>> START PROVIDED INFORMATION

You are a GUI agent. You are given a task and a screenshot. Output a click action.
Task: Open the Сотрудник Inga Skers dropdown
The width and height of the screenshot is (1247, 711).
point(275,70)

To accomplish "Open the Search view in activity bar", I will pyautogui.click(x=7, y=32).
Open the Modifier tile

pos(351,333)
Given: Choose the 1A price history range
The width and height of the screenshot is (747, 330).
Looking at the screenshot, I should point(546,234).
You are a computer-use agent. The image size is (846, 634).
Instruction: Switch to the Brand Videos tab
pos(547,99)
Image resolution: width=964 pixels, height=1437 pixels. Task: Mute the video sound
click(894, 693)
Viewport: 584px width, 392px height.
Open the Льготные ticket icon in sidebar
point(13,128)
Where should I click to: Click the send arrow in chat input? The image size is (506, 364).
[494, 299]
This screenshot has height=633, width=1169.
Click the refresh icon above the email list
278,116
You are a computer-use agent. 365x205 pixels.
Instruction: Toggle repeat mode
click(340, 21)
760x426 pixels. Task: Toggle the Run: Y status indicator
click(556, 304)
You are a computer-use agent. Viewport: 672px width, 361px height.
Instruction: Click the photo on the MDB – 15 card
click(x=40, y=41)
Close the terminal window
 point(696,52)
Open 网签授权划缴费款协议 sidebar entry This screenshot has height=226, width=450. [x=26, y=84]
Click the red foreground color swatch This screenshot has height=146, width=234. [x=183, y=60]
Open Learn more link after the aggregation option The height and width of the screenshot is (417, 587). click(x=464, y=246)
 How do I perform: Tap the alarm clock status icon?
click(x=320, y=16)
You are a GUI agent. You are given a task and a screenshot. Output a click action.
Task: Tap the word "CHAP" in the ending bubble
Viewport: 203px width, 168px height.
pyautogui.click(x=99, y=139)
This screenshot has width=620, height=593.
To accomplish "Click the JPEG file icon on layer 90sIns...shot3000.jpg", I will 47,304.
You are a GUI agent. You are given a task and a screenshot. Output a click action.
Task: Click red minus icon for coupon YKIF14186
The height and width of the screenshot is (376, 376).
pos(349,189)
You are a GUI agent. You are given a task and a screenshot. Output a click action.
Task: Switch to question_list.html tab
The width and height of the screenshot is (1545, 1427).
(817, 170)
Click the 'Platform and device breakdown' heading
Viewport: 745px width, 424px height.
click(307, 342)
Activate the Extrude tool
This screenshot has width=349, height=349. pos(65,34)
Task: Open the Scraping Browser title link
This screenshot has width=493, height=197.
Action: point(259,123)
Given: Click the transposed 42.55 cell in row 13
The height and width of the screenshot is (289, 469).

>> END PROVIDED INFORMATION

WHAT IS ASKED — Please gather every line from the entries above that contains the word "icon", counting only matches with the same case.

WORKED ANSWER —
Open the Льготные ticket icon in sidebar
Click the refresh icon above the email list
 How do I perform: Tap the alarm clock status icon?
To accomplish "Click the JPEG file icon on layer 90sIns...shot3000.jpg", I will 47,304.
Task: Click red minus icon for coupon YKIF14186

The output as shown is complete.